(Your goal) Write every record out again exactly, and keep images out of it.

(Saved entries)
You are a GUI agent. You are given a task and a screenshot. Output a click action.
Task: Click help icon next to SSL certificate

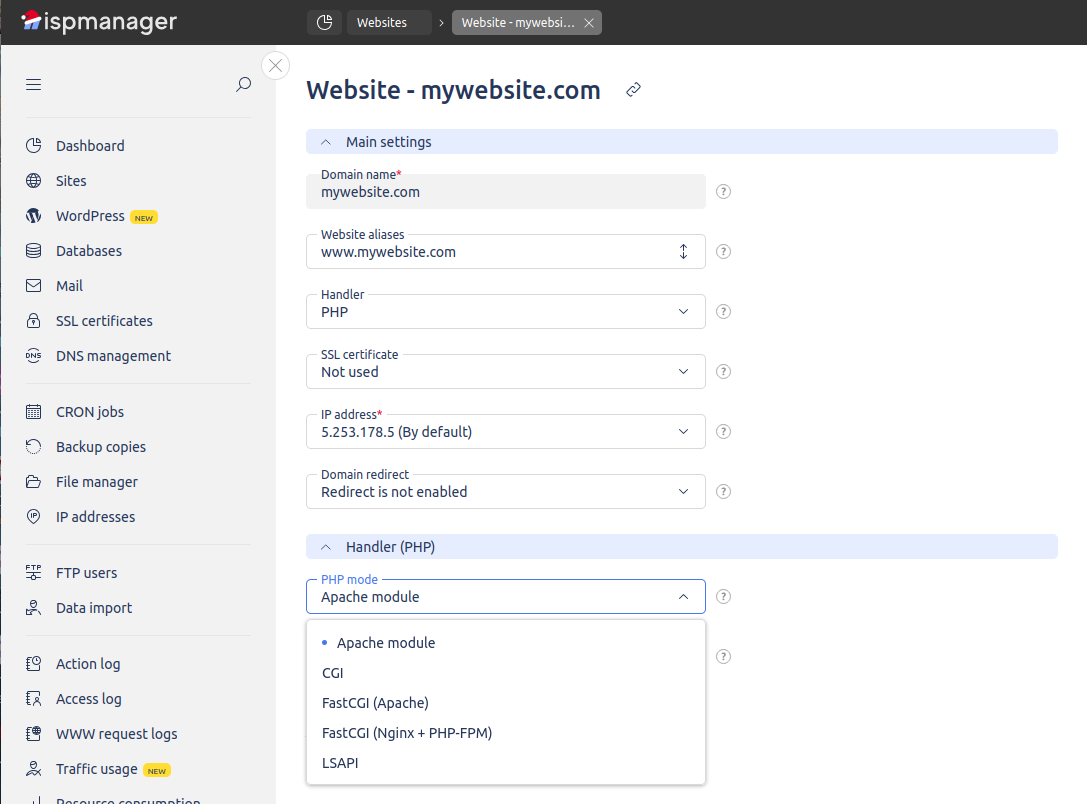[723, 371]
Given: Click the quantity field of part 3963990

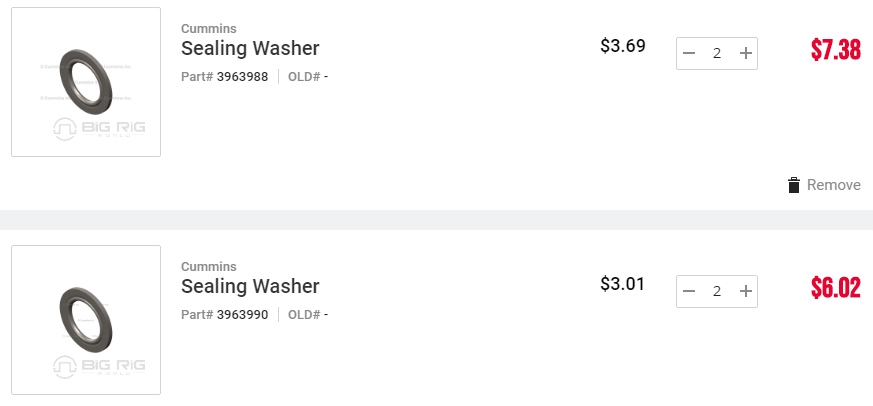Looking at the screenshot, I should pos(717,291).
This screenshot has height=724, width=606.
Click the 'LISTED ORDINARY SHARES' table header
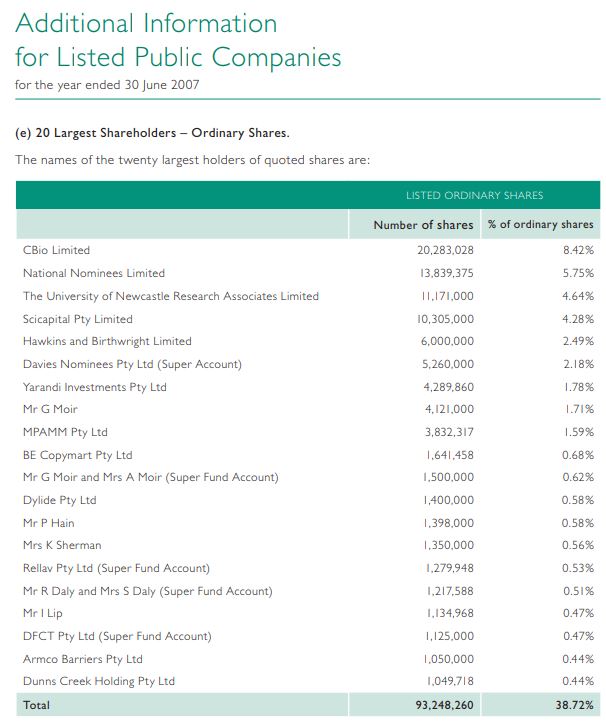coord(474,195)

(Exercise output)
You are a GUI agent. You are given a task and a screenshot. Output a click action.
Task: Click help icon next to SSL certificate

[723, 371]
Given: Click the quantity field of part 3963990

Looking at the screenshot, I should pos(717,291).
This screenshot has height=724, width=606.
Click the 'LISTED ORDINARY SHARES' table header
coord(474,195)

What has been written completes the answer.